What you should do: Below are records. Copy every line with "Switch" in it.

Given data:
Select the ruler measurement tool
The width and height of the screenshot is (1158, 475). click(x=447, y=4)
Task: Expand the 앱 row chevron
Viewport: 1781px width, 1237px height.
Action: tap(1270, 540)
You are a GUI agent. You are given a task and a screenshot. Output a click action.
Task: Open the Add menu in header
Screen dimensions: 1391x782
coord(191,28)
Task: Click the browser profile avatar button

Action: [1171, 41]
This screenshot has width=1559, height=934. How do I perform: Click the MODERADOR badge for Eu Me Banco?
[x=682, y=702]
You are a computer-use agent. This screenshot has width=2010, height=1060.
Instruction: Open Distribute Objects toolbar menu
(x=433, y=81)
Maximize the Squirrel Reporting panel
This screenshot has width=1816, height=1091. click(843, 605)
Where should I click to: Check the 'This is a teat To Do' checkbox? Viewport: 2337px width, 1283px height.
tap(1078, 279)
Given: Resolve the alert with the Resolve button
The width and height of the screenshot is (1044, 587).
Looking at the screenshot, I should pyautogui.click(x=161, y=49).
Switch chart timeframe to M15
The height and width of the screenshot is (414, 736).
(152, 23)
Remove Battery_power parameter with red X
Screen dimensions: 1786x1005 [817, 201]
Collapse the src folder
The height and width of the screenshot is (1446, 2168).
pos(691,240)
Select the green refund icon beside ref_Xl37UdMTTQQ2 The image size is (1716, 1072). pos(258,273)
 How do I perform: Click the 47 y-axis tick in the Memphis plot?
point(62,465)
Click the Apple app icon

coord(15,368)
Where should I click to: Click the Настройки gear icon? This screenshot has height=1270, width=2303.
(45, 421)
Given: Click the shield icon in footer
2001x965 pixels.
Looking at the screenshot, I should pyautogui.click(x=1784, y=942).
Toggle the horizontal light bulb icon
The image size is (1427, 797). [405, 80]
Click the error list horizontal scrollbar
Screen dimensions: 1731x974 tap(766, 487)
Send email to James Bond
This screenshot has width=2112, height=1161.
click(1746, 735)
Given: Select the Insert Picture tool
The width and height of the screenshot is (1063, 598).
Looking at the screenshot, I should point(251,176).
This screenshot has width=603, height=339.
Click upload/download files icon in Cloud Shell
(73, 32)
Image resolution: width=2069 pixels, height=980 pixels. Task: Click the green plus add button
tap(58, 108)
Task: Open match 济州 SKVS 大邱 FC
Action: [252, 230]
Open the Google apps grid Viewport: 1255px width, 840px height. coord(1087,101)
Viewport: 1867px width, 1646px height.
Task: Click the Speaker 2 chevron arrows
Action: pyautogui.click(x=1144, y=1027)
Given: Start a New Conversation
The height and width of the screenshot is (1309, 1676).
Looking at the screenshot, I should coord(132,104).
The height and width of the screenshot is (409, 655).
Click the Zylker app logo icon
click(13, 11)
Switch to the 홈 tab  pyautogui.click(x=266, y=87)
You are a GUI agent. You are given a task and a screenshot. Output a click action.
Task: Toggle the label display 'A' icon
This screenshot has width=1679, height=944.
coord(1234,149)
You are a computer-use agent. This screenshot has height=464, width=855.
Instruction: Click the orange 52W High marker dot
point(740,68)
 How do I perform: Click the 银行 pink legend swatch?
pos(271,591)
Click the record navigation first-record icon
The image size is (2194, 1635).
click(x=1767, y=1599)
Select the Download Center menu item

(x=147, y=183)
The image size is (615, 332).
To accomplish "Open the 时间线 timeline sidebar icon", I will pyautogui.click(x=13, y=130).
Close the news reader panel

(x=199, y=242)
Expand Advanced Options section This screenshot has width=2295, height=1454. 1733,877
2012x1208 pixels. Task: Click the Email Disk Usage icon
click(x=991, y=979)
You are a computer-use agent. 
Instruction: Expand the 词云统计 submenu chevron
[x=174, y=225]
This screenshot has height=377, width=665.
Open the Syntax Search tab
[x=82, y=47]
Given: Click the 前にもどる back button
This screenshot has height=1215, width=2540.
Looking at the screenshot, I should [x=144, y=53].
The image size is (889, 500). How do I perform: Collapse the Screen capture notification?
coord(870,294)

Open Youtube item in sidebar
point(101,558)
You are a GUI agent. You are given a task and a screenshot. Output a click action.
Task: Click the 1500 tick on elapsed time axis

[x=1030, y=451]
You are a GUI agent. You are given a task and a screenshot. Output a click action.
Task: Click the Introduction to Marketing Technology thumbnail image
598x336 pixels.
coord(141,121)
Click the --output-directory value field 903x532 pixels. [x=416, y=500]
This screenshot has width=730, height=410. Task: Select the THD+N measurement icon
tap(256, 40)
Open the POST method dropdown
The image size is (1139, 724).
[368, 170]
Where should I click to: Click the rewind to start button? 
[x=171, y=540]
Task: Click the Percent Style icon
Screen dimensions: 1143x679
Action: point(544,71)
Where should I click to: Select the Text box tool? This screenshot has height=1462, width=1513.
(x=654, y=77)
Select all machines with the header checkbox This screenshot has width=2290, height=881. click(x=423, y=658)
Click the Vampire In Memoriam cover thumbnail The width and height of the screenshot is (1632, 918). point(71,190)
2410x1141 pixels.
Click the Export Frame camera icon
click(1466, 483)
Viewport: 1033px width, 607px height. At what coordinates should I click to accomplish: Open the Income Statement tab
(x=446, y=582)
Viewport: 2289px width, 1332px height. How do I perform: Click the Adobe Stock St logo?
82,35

Finished exercise:
Switch chart timeframe to M15
Switch to the 홈 tab  pyautogui.click(x=266, y=87)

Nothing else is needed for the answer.